Stealing documents and keyloggers are different aspects of security. One can lead to the other but they are generally different threats. If I was going to be worried about anything with this sort of thing then it would be the usual botnet concerns.
A lot of AV programs these days also act as goody two shoes (or at least maybe dodging licensing concerns) and will flag crack programs, and even if not then the way a lot of said cracks are packed and what they do (edit other executables for one) then the heuristics tend to trip.
Anyway I am not aware of any of the major crack sets having been caught doing that, whether some repacker added one onto the crack is a different matter and even without that it is within the realm of possibility.
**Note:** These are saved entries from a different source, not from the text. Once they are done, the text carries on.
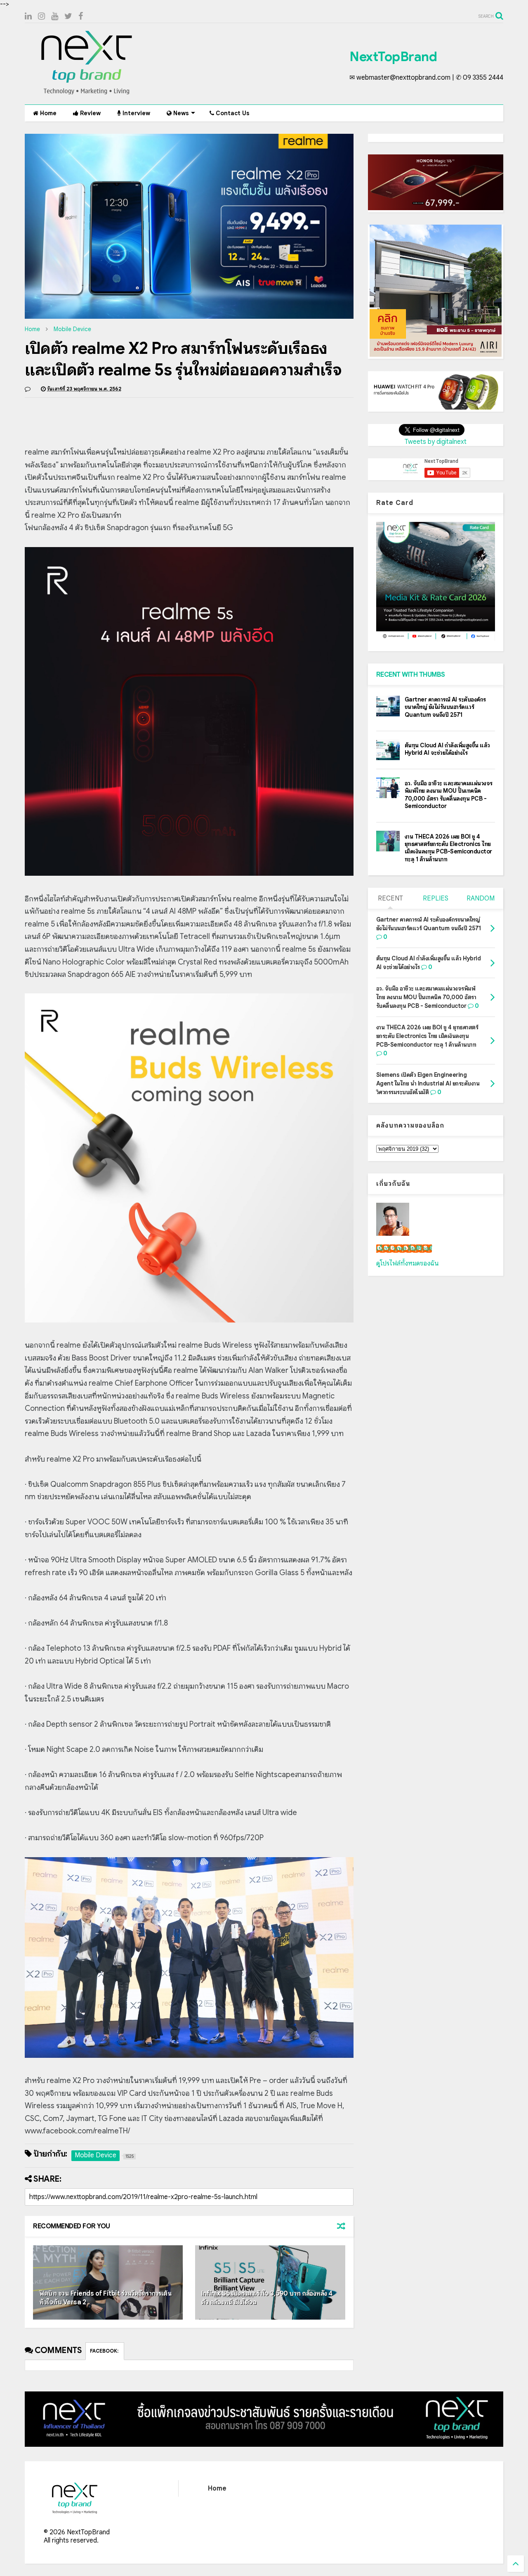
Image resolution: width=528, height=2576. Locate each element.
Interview (135, 113)
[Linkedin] (28, 16)
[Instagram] (41, 16)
That said it is probably not that lucrative -- while big companies do routinely get pinged for not having enough licenses it is usually because the byzantine contract conflicted with another byzantine contract*, and courtesy of someone merging a department/buying another company they were not in compliance (for reference then license compliance is a full time position in some companies).
Some years ago there were viruses found on new hard drives. Funnily enough though it was only the big ones that people with big money will buy. Similar idea here as you are likely to only get someone's homework, a few small local companies have not been beaten hard enough to go for one of the online offerings or libreoffice.
*such things will likely never bother you if you are physically installing something with a CD. When you start messing around with virtual machines, thin clients, network authorisation, opting to pay by chair, getting caught out by licenses being for a given number of CPUs, having servers involved and whatnot is when it gets fun.